My second (almost) language is Welsh and Welsh is actually quite a close match in pronunciation to its written form. It borrows heavily from English, unfortunately, as you can see in this translation:

The double ‘l’ is one of the most difficult sounds for non-native speakers to master.
Thinking about it now, I wonder how Chinese speakers and readers ‘get the word’ when they read. Do they have to do a mental translation of the image or do they just have a mental ‘lookup table’?
Back to AI novels
The AI generated prize-winning sci-fi novel had 6,000 characters. It seems that depending on ‘equivalence ratios’ which are a moveable feast, 6,000 characters is about 6,000 English words. That doesn’t seem like novel length to me, it’s more like a short story. I checked with Bard and the ‘opinion’ was that the 6,000 hanzi was an extract from a novel, which would seem to make more sense.
Shen crafted the sci-fi narrative from a draft of 43,000 characters generated in just three hours with 66 prompts. (SCMP ibid.)

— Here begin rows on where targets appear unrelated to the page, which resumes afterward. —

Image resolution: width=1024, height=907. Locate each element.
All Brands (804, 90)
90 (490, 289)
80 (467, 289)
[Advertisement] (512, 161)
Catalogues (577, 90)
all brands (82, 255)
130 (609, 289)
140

43,000 reduced to 6,000? The character count/numbers don’t stack up for me, but that’s not really the point.
Copyright
One of the emerging problems with AI generated content is the question of copyright. This is more a problem for images and music, but whole novels are being absorbed by AI in its training processes. There is serious litigation afoot with the New York Times, which is suing OpenAI (ChatGPT) for copyright infringement.
Expert commentary is suggest that this could put the whole AI industry in serious jeopardy.


That seems straightforward but what happens if the text (novel) is written in Chinese? Would the alleged plagiarism be character by character matching?
And does software such as ChatGPT, when drafting a novel in Chinese, access what it has learned from English texts? In other words, is all training input, in whatever language, translated into a common language for its internal ‘storage’? I’m thinking here about the possibility of cross-language plagiarism’.
Artwork such as painting is in one ‘language’ only and ‘plagiarism’ is obvious. But what if a Chinese novel is not translated into, say English; it’s read in the original Chinese and used as the basis for an AI-generated novel in English?
That’s a raft of puzzles I’ll leave for another day.